Eventually, you will fall asleep. Try doing silly things, like counting sheep — whatever seems to work for you. I was coming up with ideas for a poem I was about to write, and that helped me relax a little.
-If it’s a family member or close friend who’s keeping you awake, you might want to (politely) ask him/her to keep it down because you’re trying to fall asleep. If it’s people on your floor in a dorm who are keeping you awake, or strangers in a hotel room, then there’s really nothing you can do about it. Earplugs might help, so it’s worth a try. Otherwise, you should relax and try as hard as possible to block out that noise. If it really gets so bad that you can’t stand it, and this occurs on a regular basis, you might want to move to another location or dorm.
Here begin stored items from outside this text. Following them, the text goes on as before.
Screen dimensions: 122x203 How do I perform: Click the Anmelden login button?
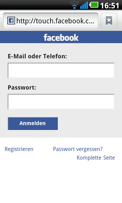pyautogui.click(x=33, y=123)
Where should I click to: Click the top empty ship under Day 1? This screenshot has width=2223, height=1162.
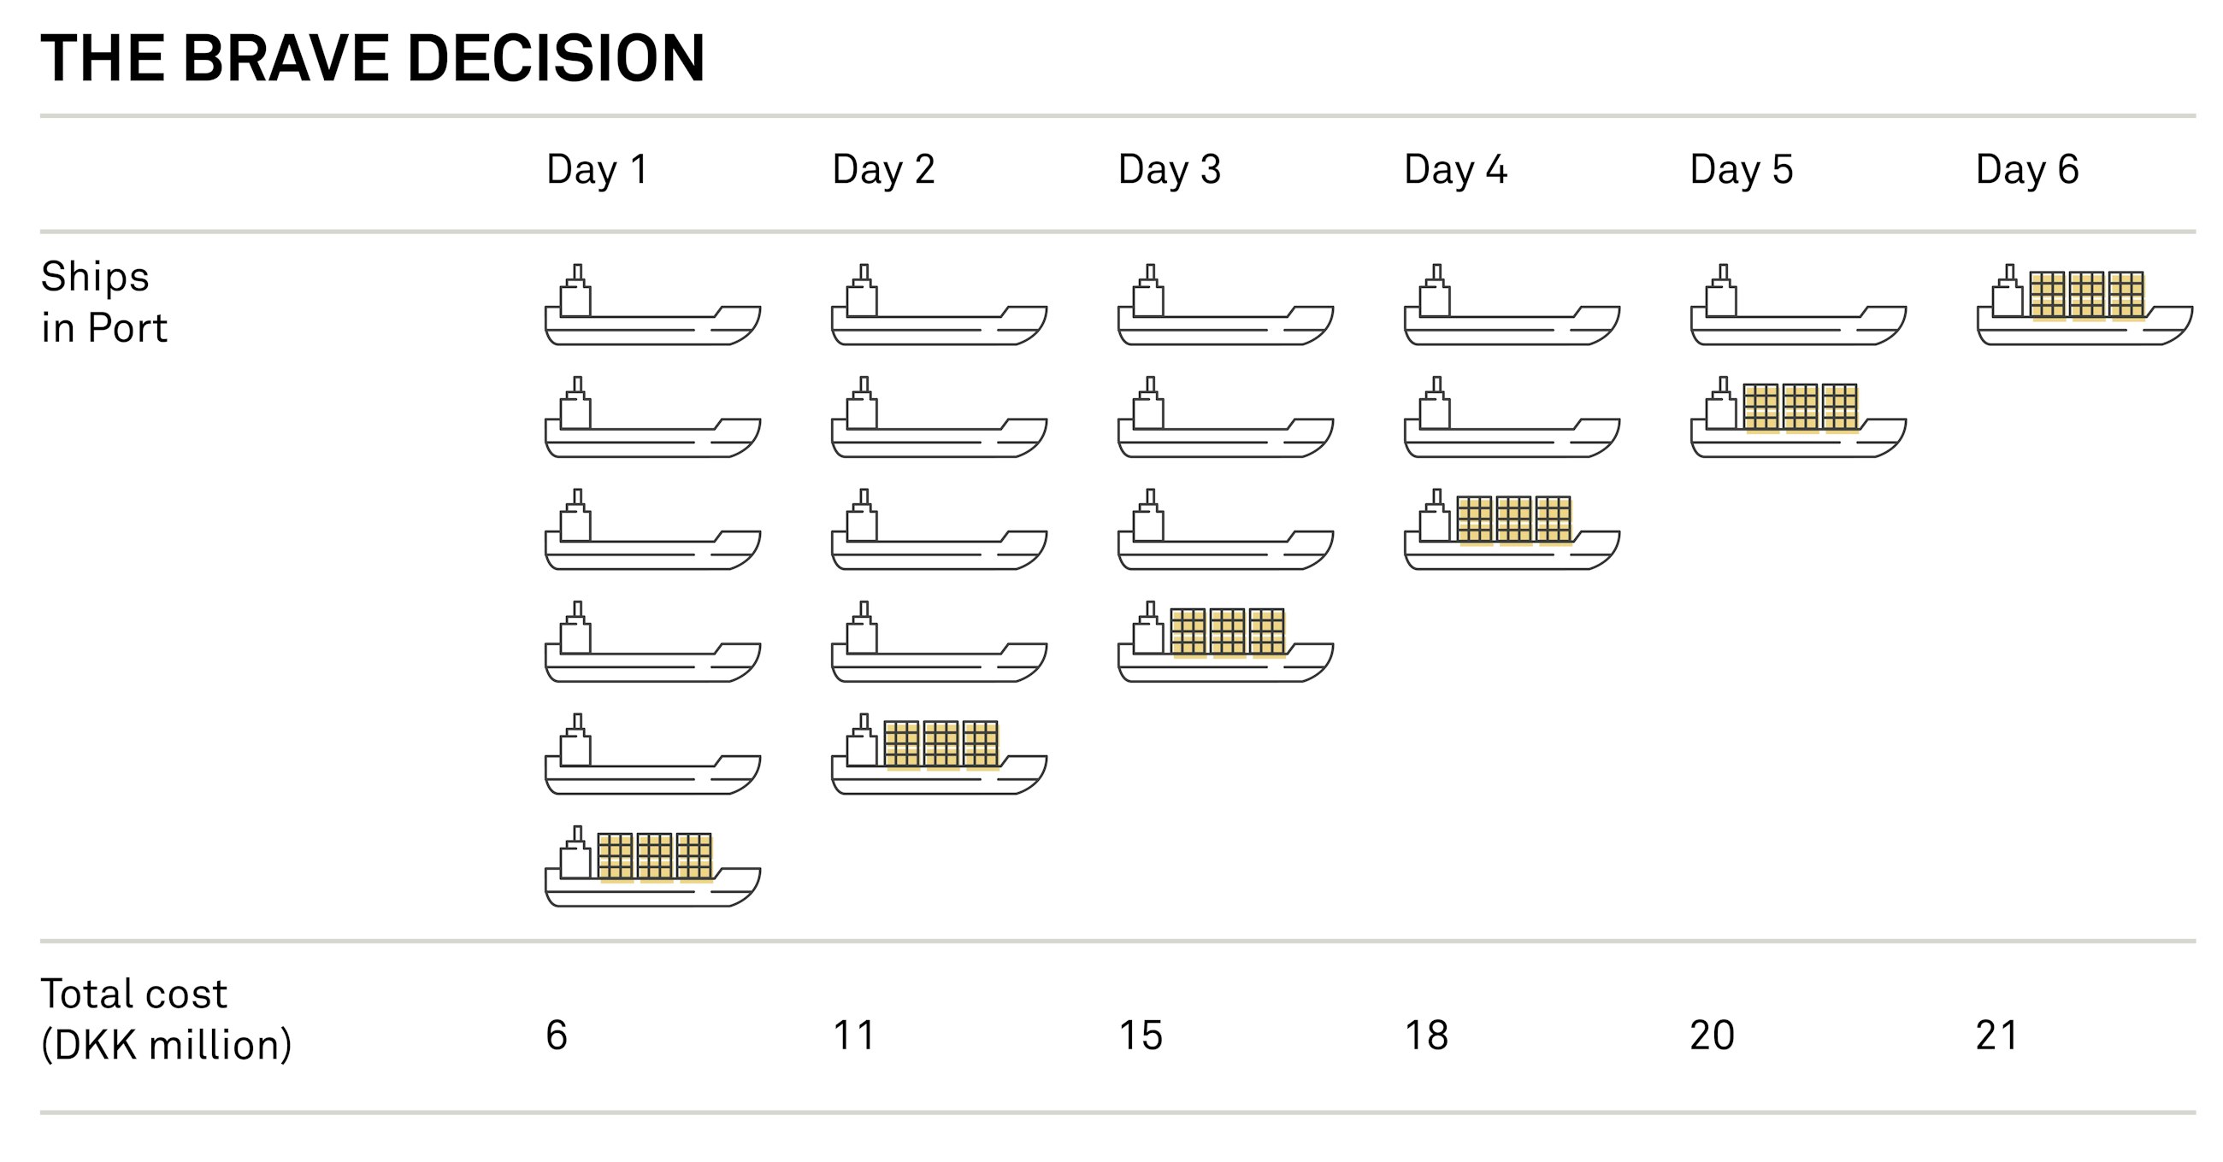(x=652, y=306)
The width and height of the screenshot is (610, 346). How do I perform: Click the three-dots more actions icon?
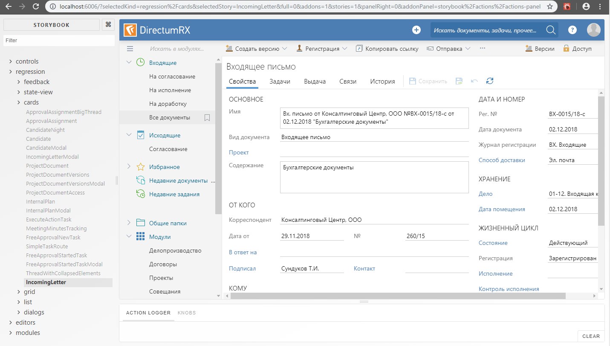pos(483,48)
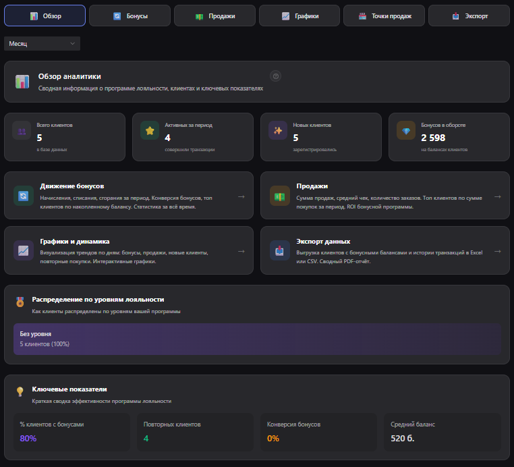Click the diamond icon in Бонусов в обороте
Screen dimensions: 514x467
point(406,130)
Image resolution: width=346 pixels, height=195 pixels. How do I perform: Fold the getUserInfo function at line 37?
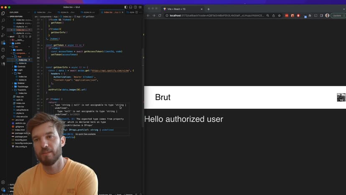click(42, 67)
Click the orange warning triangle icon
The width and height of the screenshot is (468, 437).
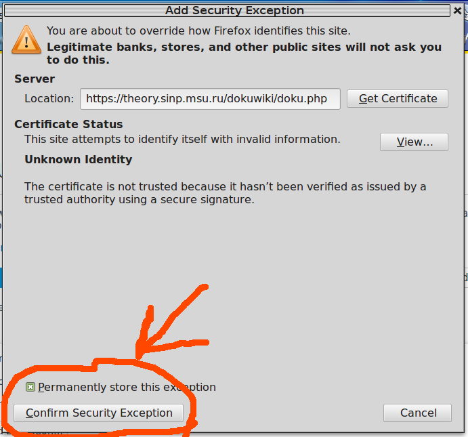click(26, 40)
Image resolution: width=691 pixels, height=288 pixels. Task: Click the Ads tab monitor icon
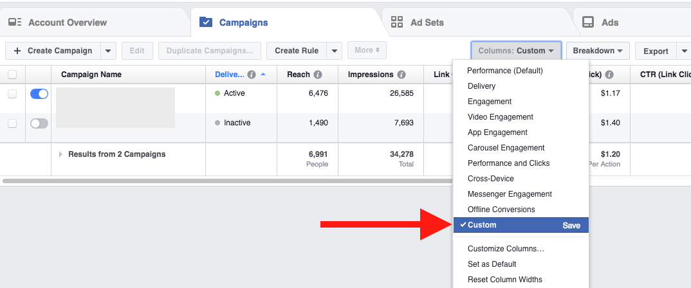click(x=588, y=23)
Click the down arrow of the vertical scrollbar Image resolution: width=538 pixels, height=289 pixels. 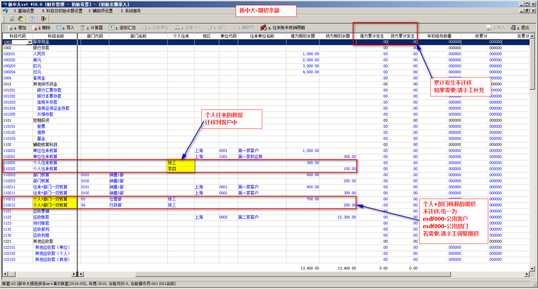click(532, 269)
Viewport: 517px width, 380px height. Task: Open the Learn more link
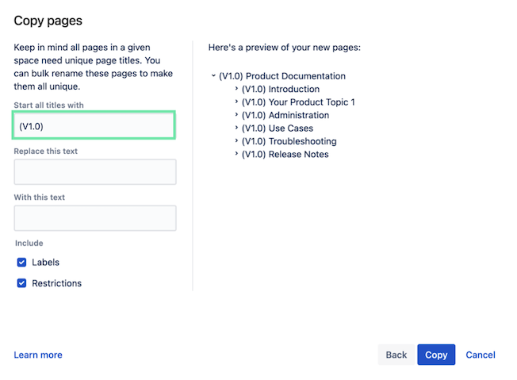pyautogui.click(x=38, y=355)
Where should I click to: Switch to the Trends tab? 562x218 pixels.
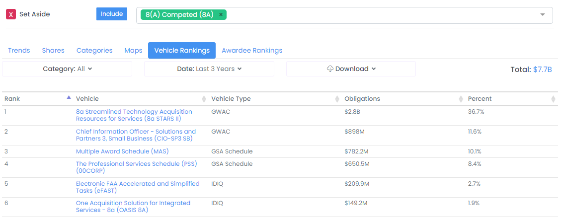click(19, 51)
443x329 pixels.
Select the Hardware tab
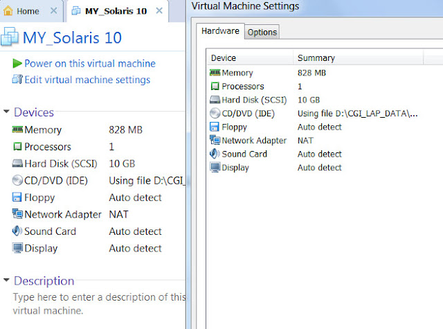(x=221, y=31)
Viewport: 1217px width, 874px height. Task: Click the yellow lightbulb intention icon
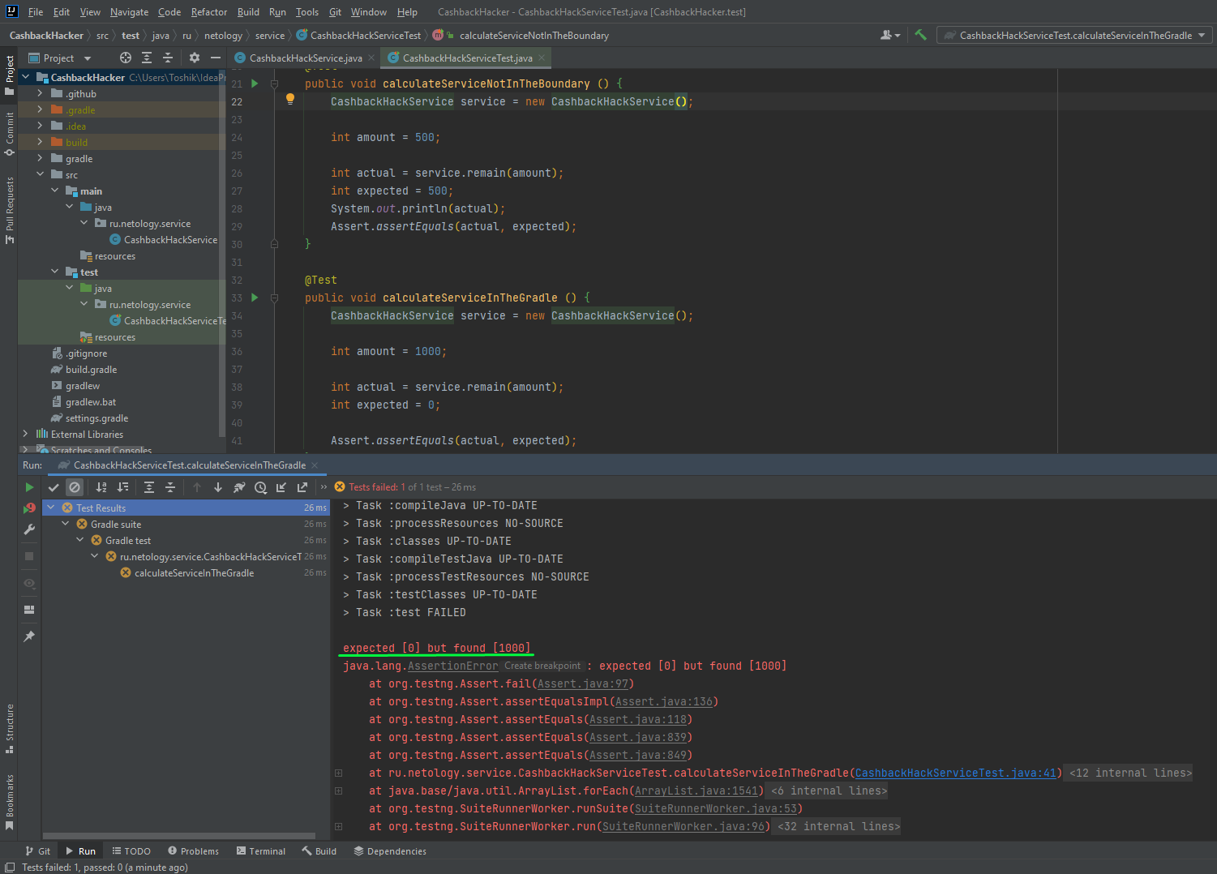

-Most of all, just relax and don’t dwell on it too much. I promise you, you WILL FALL ASLEEP!! Just keep telling yourself that. I know I’m a hypocrite, because I always start freaking out when I can’t fall asleep, but it’s really not worth getting upset over. It’s not like it happens every day, and if you normally get 8-9 hours of sleep a night then you’re OK.
-Keep snacks nearby, or at least in your room, especially if you’re in a dorm room. At home, you can go downstairs and eat something, but just the act of getting up out of bed and finding something will keep you awake longer. You might even want to keep food under your bed, but don’t go on random binges just because your food’s nearby.
-Buy a fan (or two) for your dorm room. Make sure you have both warm pajamas and something that will keep you cool.
-Only drink lots of caffeine at nighttime if you don’t mind staying up later, or if you know it won’t affect you. Otherwise, obstain from drinking caffeinated beverages at dinnertime or later.
-Only take a nap if it’s necessary, like if you recently pulled an all-nighter. But, nonetheless, you should try to space it out; make sure you have some “awake time” in-between your nap and regular sleep.
-Make sure you have some type of medicine that can help you fall asleep in your room, or at least in your house.
-Before you get into bed, try to clear all those worrisome thoughts of your head. That way, you can concentrate on other things when trying to fall asleep.